Eliminée samedi par le Cameroun (1-2) en quart de finale, la RD Congo a connu un CHAN 2020 particulièrement compliqué en raison des multiples tests positifs au Covid-19 qui ont, à chaque match, empêché le sélectionneur Florent Ibenge de pouvoir compter sur un groupe au complet.

Lui-même testé positif et placé à l’isolement durant la phase de groupes, le technicien avait dans un premier temps refusé de crier au complot.
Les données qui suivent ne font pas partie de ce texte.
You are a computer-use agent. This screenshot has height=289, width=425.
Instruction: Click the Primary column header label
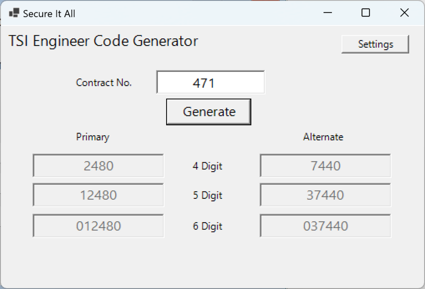click(x=92, y=137)

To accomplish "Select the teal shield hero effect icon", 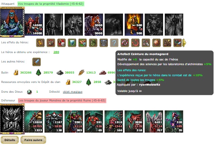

Cependant, suite au gros désagrément survenu avant le match face au pays-hôte (le Cameroun avait annoncé 13 cas positifs au sein de la délégation congolaise alors que la contre-expertise de la CAF n’en a finalement décelé que 3), le vainqueur du CHAN 2016 a radicalement changé de ton.

«On ne peut pas traiter des amis comme on nous a traités»

«Les points négatifs, c’est ce que nous avons vécu ici. Ce n’est pas humain ce qu’on nous a fait. Je parle spécialement de mon cas. On m’a fait prendre des médicaments alors que je n’étais pas malade. Je ne souffrais pas du Covid-19. On m’a déclaré Covid et ce n’est pas normal», a pesté devant les médias celui qui est aussi l’entraîneur de l’AS Vita Club. «Et je ne suis pas le seul. Toute notre délégation a subi cela. J’ai des joueurs qui n’ont pas joué, alors qu’ils n’étaient pas Covid. Et je crois que ce n’est pas beau du tout et à la limite criminel. Il fallait qu’on le dise. On est dans le football, c’est la joie, l’amitié, la fraternité, ce n’est pas tuer les gens.»

Tout en restant par ailleurs fair-play avec le Cameroun, Ibenge a également adressé une pique à destination du pays-hôte. «Le Cameroun a une bonne équipe, il y a de beaux stades, mais il n’a pas besoin de ça pour gagner. On ne peut pas traiter des amis comme on nous a traités. Les gens qui ont fait ça n’ont pas de place dans le foot. (…) Les gens ne se rendent pas compte mais ça donne une très mauvaise image du Cameroun. Même pour ceux qui veulent voyager, quelle sera la validité des tests Covid du Cameroun ?», a asséné le technicien, logiquement très remonté.